Пришли помянуть своего наставника и друга Слава Лоскутов, Валера Киняшов, одноклассники Николая и хулиганы, которых знал весь город. Они давно не виделись, были рады друг другу.
– А Коля Васильев где, не знаете?
– Уехал на шабашку с малярами, говорят, в Канаше крышу с куполами красят в местной церкви, – хмыкнул Лоскут.
– Был бы в Алатыре, сразу прибежал. Николай ведь и его научил рисовать, как и всех нас. Теперь мы все художники, спасибо ему за это, – выразил свои чувства и Киняш.
– Да, свойский был мужик, и художник божьей милостью, такого у нас в Алатыре больше не будет.
– Мы и Юру часто вспоминаем, какой авторитет был, а умер в больнице. Один ты теперь, Митя, остался.
– Почему один, у меня вон племянники какие, – хорохорился Дядя Митя, глядя, как они выставили на стол еще батарею бутылок:
– Это от нас, помянем нашего учителя и шефа!..
Поздно вечером Николай проводил повариху Людмилу до дома, она боялась идти одна, еще прищучат где, не вырвешься. Жила она со своей семьей в пятиэтажке за гостиницей «Заря».
– Спасибо Коля, что проводил. Ты правда в Москве живешь?
– Давно уже, скоро 20 лет будет.
– А я никогда там не была, интересно посмотреть, может, соберемся когда, приедем с детьми в гости.
– Побегу, спасибо тебе за помощь, – пропустил он мимо ушей намеки смазливой поварихи, не дай бог незваных гостей.
Когда вернулся, дядя Митя с Вовой еще не спали, ждали его. Мария Дмитриевна прибиралась на кухне, мыла посуду, после таких поминок есть чем заняться, навести порядок в доме.
Прощание. Отчий дом
Рано утром братья пришли в отчий дом, прибраться.
– Нам с тобой надо еще в нотариальную контору зайти, на станцию за билетами, завтра уезжаем, – пояснял Николай Вове, открывая замок на двери. Тот молча радовался, кивая, недолго осталось потерпеть, скоро домой. В этом они были единодушны.

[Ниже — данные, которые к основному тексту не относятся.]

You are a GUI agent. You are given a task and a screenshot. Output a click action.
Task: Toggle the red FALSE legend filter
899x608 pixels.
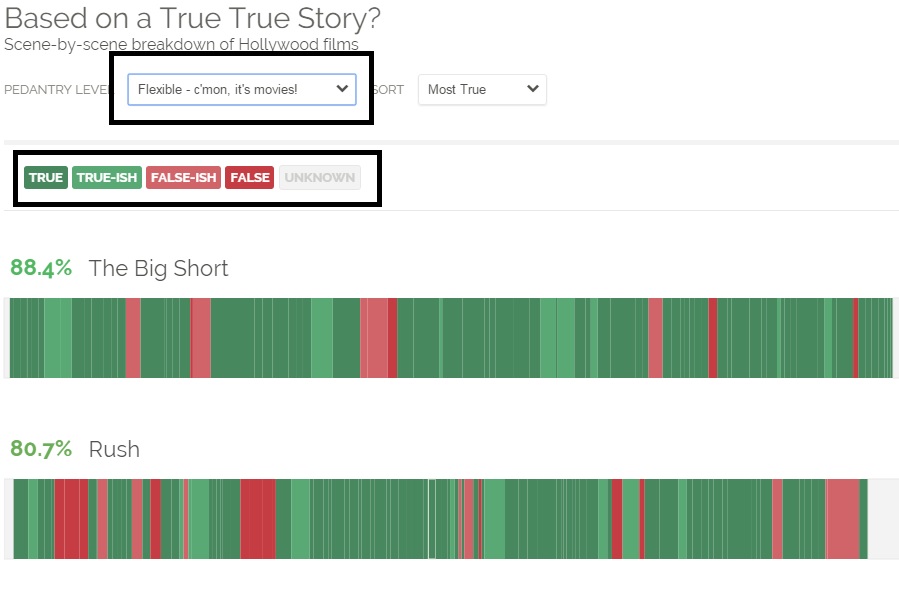click(250, 178)
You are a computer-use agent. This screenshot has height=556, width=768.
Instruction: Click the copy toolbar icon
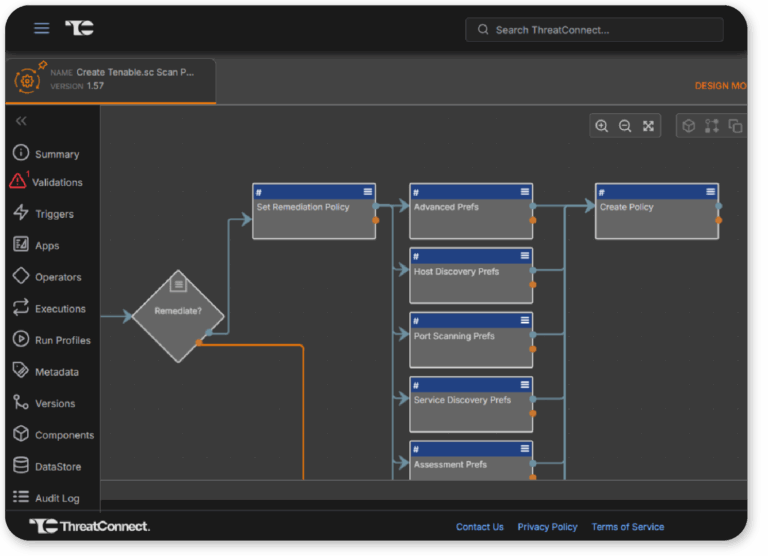[x=735, y=126]
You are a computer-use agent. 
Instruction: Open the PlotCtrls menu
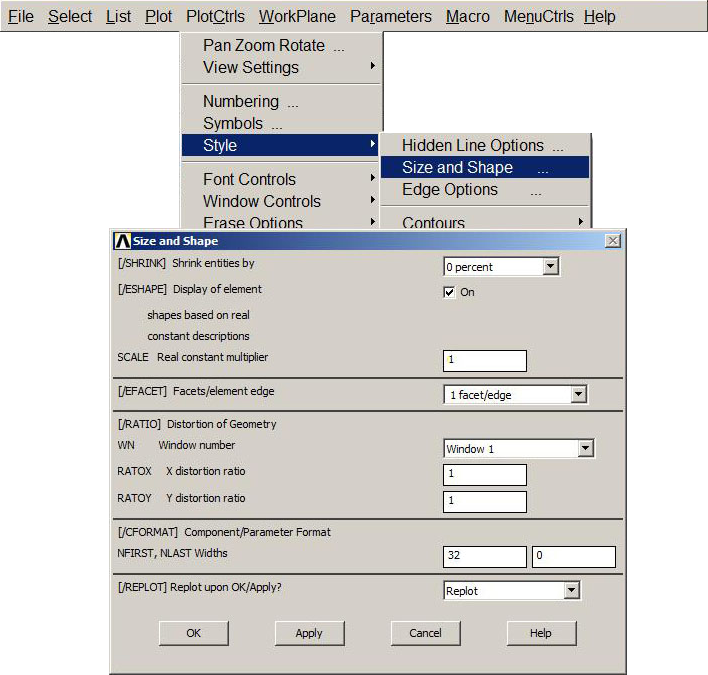point(215,17)
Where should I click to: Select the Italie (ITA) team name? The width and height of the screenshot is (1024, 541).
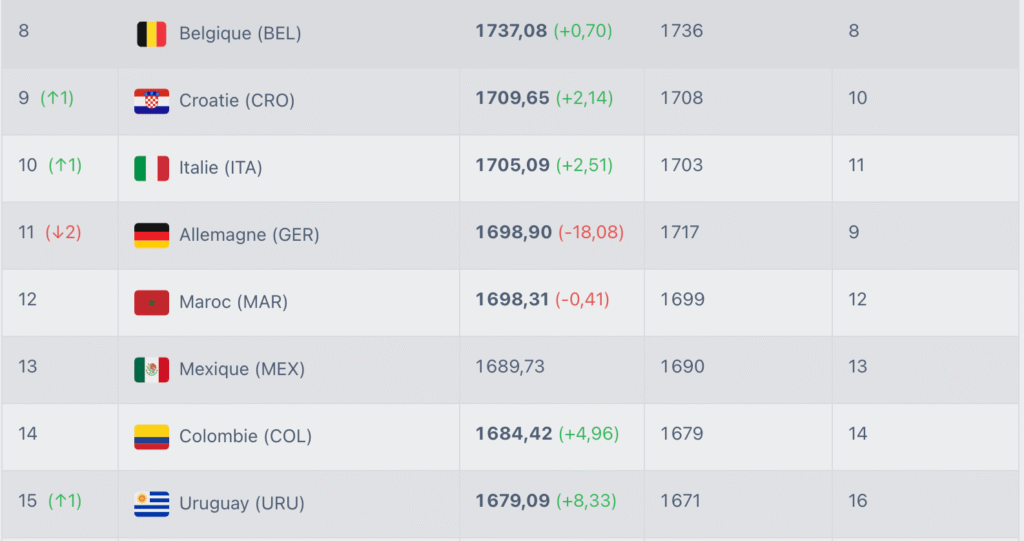pos(221,168)
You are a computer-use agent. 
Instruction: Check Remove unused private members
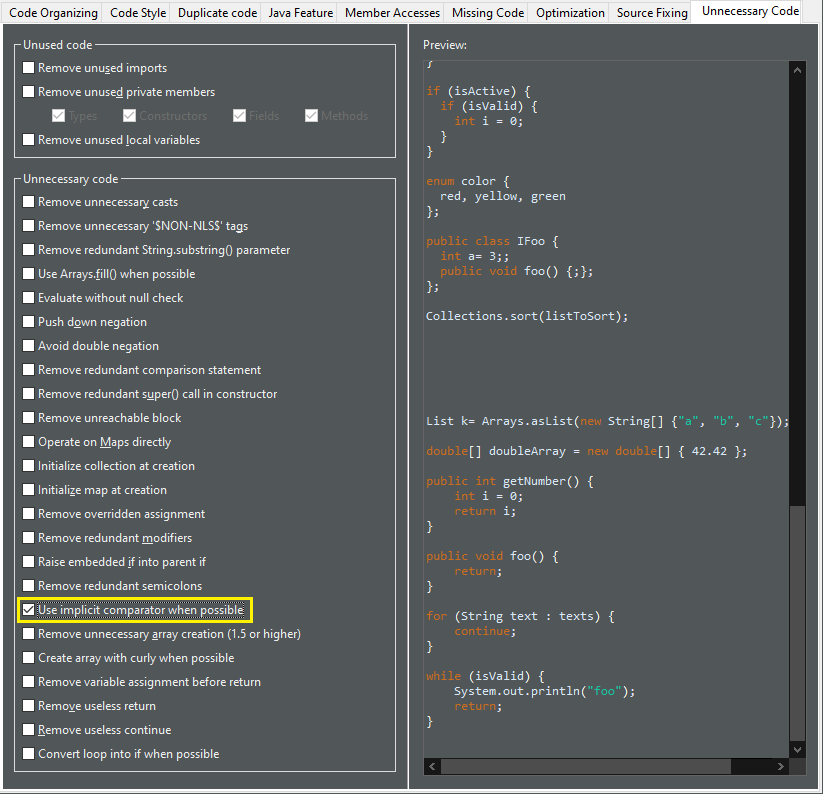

Войдя в пристройку, он осмотрелся: вроде бы все как было, совсем недавно он выпивал здесь с отцом, разговаривал, и тут он осознал, что дом их осиротел, отца больше не будет здесь никогда, сколько бы он не приходил в их отчий дом. Никогда.
– Ты чего задумался, пора убираться, – осерчал вдруг Вова, и Николай выдохнул, приходя в себя: – Да, за дело!
Для начала он схватил за дужку переполненное помойное ведро, Вова взял за ручки кастрюлю с дерьмом, отворачивая лицо, и они торопливо отнесли все это на помойку за уборной, сбросили вниз с откоса, и пошли обратно.
– Ничего Вова, не брезгуй. Больше не придется за отцом убирать, один раз можно и потерпеть.
– Почему один, мы уже убирались с тобой здесь, полы мыли, обои клеили, фуфырики ведрами выбрасывали, я помню, – перевел дыхание Вова, перхая с непривычки.
– Ну и молоток, не забывай, родителей не выбирают, какие есть, тем и дороги. Ты чего дохаешь, простыл?
– Поспи-ка сам на полу, не так дохать будешь.
– Это ты загнул, братец. Я всю ночь на сквозняке промаялся в плацкарте на верхней полке, возле туалета, и ничего. Не жалуюсь.
Затем они молча вымели мусор, прибрались напоследок, все, пора уходить. Николай взял стоявшую в углу свою детскую удочку, хранимую отцом, осмотрел такой знакомый поплавок с крючком и грузилом на леске, привязанной к гибкому пруту-удилищу, который он отыскал в саду и срезал ножиком, поставил обратно.
– Это моя удочка, когда-то я пескарей и ершей на нее ловил, пусть стоит на память. Потом заберу.